High-Pressure Band Structure and Structural Stability of EuTe and EuO Compounds

Abstract A First-Principles method is used to calculate the electronic, structural, and magnetic properties of the semiconductors EuTe and EuO in the rocksalt (RS), cesium chloride (CsCl) and zincblende (ZB) structures, using a self-consistent full-potential linearized augmented plane-wave (FP-LAPW) method within the local-spin-density functional approximation (LSDA) and the generalized gradient approximation (GGA). The program used in our calculation is WIEN2K-2010 code. The effect of pressure on the electronic properties of (EuTe and EuO) was investigated, both compounds showed that the stable structure under normal pressure is rocksalt. Transition under high pressure was estimated for both EuTe and EuO compound from RS structure to CsCl structure, this transition is found to be about 12 GPa, 8 GPa, 10 GPa and 11 GPa for EuTe compound using PBE-GGA, LSDA, WC-GGA and PBEsol-GGA methods respectively, and the transition completed to CsCl structure for EuO compound at about 69 GPa, 61 GPa, 64 GPa and 63 GPa using PBE-GGA, LSDA, WC-GGA and PBEsol-GGA methods respectively.

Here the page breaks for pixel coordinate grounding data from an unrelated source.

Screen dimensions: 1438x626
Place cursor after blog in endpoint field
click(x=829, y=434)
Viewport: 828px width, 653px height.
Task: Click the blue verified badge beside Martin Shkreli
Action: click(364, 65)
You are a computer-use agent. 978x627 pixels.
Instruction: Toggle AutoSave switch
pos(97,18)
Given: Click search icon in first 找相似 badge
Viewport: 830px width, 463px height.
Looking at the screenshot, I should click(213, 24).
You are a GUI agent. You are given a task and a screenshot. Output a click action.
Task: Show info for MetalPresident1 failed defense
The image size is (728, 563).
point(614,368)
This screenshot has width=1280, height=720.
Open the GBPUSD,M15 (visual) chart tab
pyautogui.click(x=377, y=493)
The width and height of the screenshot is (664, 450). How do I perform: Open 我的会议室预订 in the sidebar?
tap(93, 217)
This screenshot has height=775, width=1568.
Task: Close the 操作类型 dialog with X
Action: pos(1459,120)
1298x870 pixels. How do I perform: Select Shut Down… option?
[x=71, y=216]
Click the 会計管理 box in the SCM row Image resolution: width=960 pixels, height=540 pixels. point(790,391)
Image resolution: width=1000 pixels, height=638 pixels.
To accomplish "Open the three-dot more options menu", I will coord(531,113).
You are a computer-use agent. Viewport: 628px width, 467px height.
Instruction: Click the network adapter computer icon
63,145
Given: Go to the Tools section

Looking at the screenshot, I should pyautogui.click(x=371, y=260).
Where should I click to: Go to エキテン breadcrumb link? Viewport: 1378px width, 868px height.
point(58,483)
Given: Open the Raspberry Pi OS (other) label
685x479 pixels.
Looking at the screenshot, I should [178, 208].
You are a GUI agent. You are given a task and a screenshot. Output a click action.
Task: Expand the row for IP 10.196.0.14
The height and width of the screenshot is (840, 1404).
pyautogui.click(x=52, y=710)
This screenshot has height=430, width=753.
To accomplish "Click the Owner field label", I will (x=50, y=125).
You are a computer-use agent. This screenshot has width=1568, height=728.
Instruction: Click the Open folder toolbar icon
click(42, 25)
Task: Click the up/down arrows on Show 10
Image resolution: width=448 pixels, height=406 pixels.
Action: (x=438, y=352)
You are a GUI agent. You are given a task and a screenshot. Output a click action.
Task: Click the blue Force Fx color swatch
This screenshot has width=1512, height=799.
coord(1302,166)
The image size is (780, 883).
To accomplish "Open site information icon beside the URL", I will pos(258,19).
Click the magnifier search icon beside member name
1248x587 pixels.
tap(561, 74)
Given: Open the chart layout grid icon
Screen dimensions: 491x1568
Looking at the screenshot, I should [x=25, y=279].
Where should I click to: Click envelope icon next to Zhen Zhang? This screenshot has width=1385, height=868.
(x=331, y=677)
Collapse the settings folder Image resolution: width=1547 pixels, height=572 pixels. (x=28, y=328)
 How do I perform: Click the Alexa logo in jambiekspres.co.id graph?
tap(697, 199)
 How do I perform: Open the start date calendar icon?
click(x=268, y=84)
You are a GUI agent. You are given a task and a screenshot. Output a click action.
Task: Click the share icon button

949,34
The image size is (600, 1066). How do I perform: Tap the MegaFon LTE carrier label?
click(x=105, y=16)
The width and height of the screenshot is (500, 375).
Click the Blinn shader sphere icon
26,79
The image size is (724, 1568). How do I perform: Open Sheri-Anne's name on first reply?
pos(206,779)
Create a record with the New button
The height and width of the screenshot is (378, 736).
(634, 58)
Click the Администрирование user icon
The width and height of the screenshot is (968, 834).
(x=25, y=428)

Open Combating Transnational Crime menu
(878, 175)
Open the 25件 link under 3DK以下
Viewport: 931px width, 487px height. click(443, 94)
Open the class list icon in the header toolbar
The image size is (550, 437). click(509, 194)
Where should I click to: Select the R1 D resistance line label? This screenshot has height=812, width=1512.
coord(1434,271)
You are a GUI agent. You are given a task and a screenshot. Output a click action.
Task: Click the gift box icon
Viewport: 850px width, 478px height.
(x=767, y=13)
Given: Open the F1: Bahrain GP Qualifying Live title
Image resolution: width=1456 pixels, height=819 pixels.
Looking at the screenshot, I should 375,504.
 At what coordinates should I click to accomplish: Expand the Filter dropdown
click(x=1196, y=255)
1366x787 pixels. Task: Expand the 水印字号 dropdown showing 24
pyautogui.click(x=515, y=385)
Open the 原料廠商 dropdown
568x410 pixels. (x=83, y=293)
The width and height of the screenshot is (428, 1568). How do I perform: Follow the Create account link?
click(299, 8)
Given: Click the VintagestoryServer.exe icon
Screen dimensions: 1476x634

It is found also that these compounds are semiconductors under normal or high pressure conditions in the three structures involved in this study. The band structure calculations showed that EuTe compound has indirect band gap energy in RS and ZB structures, and direct but smaller band gap in CsCl structure. Also EuO band gap energy is indirect in RS and ZB structures but direct in CsCl structure. In addition the comparison between different methods of calculation showed that the PBE-GGA method is better in predicting the lattice constant in the RS structure, but PBEsol-GGA and WC-GGA methods better in predicting the bulk modulus (Bo) and transition pressures (Pt).